Edinburgh Jazz Festival reviews: Kyle Eastwood Band, Assembly Hall, Edinburgh | Sons of Kemet, George Square Spiegeltent, Edinburgh
THE Kyle Eastwood Band’s current album is called In Transit and, yes, they can certainly shift, which became clear as the quintet kicked off a superbly tight set with a no-nonsense treatment of Adele’s Skyfall theme, with crisp unison horns launching trumpeter Quentin Collins into full flight, Andrew McCormack’s piano in hot pursuit, while Eastwood’s double bass thrummed.
The cinematic aspect would recur: the band have an album of film scores due out in the autumn and Eastwood, as son of Clint, is no stranger to composing for screen. However the cheer that greeted his announcement of an Ennio Morricone theme proved misplaced: no spaghetti western music emerged but a loving treatment of Cinema Paradiso, Eastwood spelling it out gently on bass guitar before Brandon Allen took it up on clarinet.
The reedy calling of Allen’s clarinet also contributed to the atmospheric Marrakesh, Eastwood setting the vibe with echoing, bowed double bass. There was a gospel-informed swagger to Soulful Times, while the tempo accelerated for The Swamp, bass guitar and Andrew McCormack’s piano working up a hypnotic pulse as tenor sax and trumpet took well-wrought solos and Eastwood sparred energetically with Chris Higginbottom’s drums.
This high energy was maintained in the beefy swing of Rockin’ Ronnie’s, a showcase for Collins, before Eastwood sounded a resonant double bass prelude to Charles Mingus’s classic Boogie Stop Shuffle, the horns taking up its urgent hook and the band running with it with verve and style.
Sons of Kemet, George Square Spiegeltent, Edinburgh ****
THE Mercury Music Prize-nominated Sons of Kemet are a jazz fusion powerhouse reeling in new audiences with their irresistible double drummer action – did someone mention Adam & the Ants? – and stellar frontline of Shabaka Hutchings on saxophone and Theon Cross on tuba.
Together, this toast-of-London quartet delivered a serious blast of hipster cool through a sweaty Spiegeltent, beginning with a light dusting of percussion, Cross providing the bass rhythm and Hutchings taking flight to a higher plane.

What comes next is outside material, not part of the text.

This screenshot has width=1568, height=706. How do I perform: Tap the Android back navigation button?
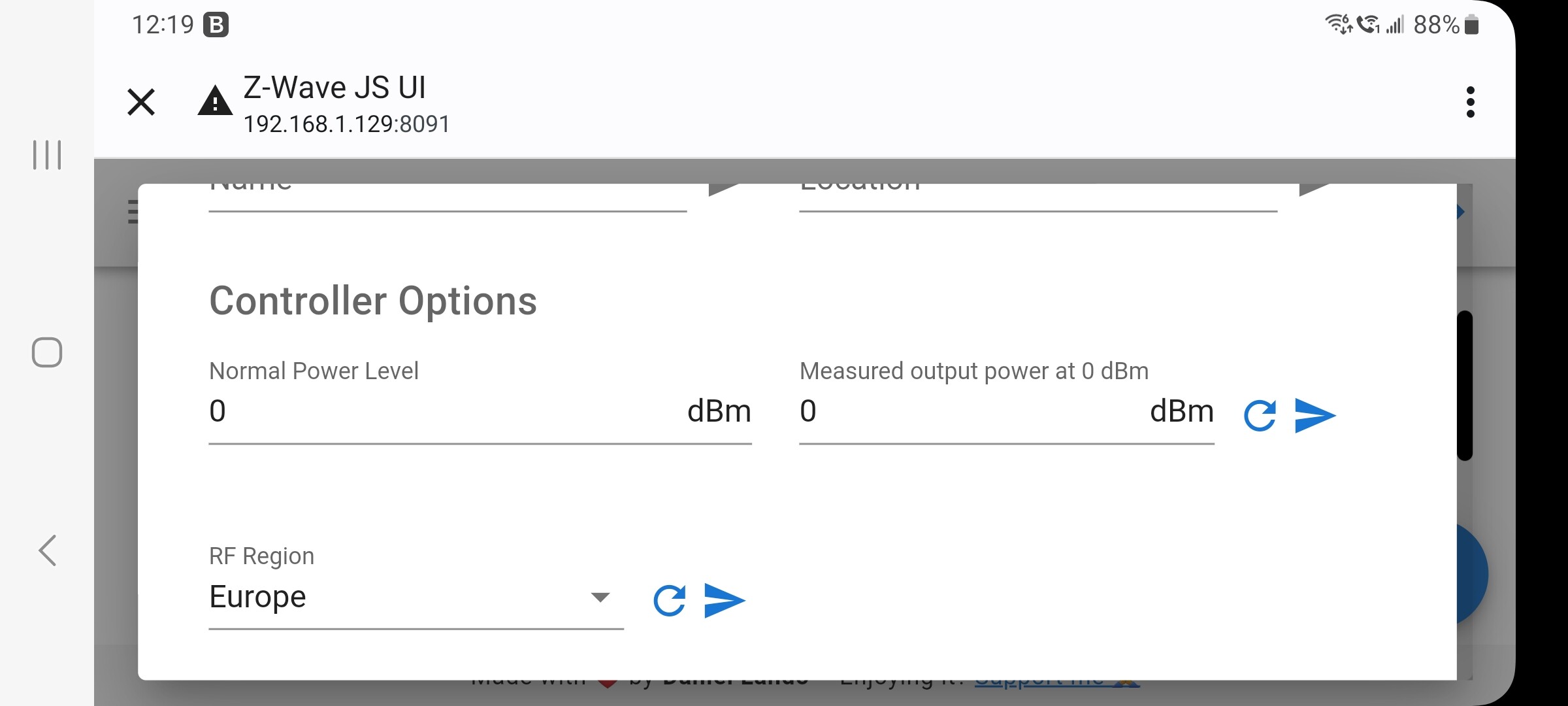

The unfolding trip made the most of the dynamic contrast between the urgency of Hutchings’ playing and the cheeky character of the tuba against the tight, skittering backdrop provided by drummers Tom Skinner and Eddie Hick.
The dance party crossover potential was considerable, with members of the capacity crowd even wearing neon raver necklaces. There was a teasing sparsity to some of the set, but the up-for-it audience responded to the slightest provocation from Hutchings’ throaty tones.

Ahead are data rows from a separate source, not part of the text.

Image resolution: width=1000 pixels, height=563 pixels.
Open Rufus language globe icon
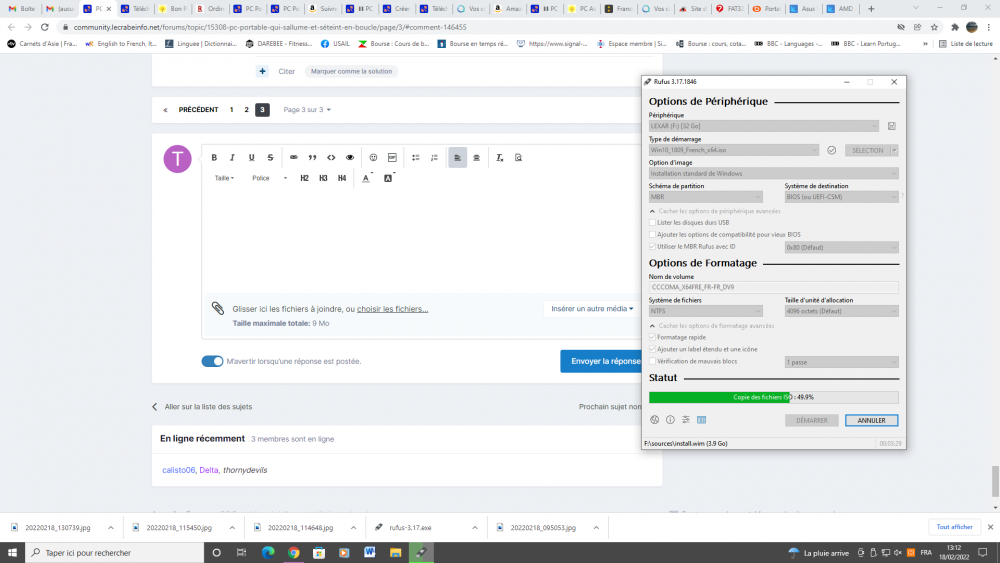654,420
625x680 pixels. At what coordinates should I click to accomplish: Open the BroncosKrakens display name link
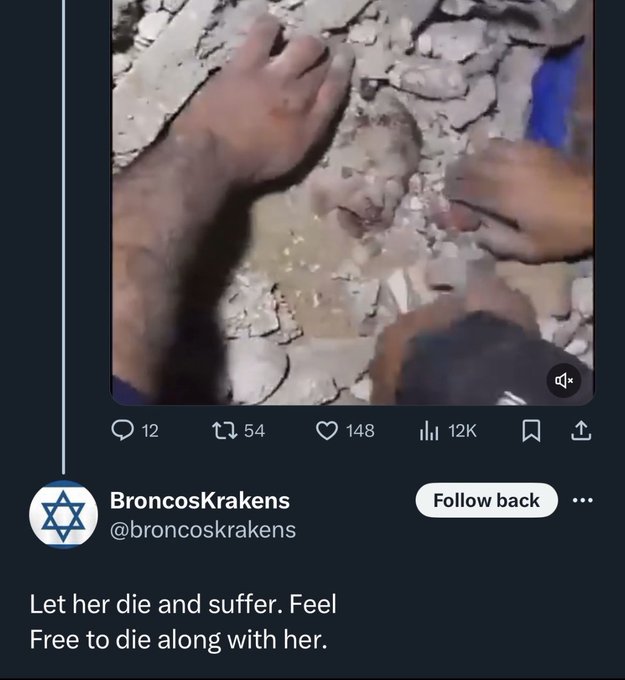point(199,500)
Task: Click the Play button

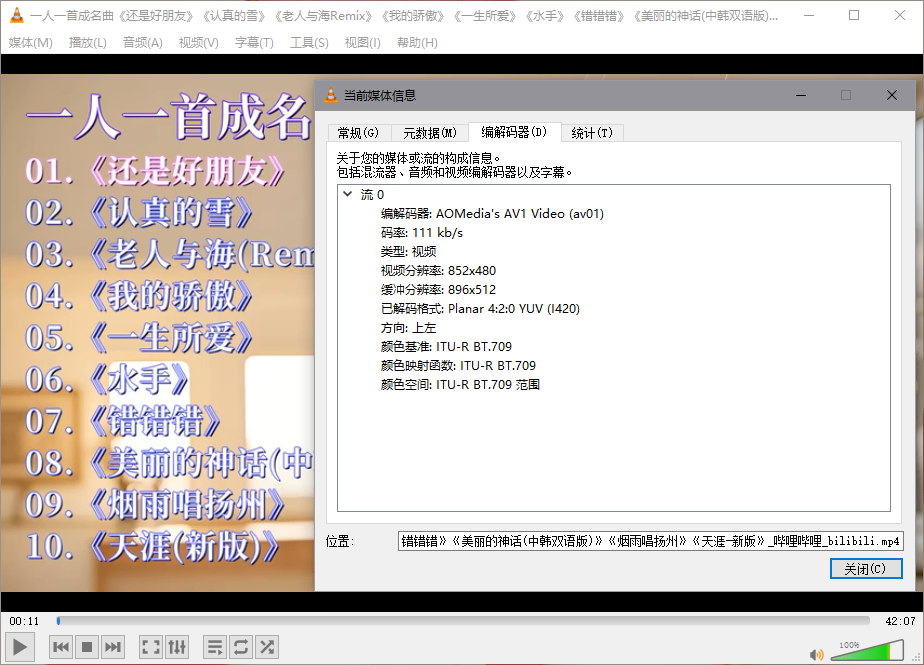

Although there was fun to be had with Cross’s foghorn blasts and precise parps against that propulsive percussive drive, it was Hutchings’ melodic interventions which always raised the game.
From there, it was an easy task to ramp up the rhythm, with the band layering on seductive and eminently funky Afrobeat and Afro-Caribbean influences to bring the set home in ecstatic style.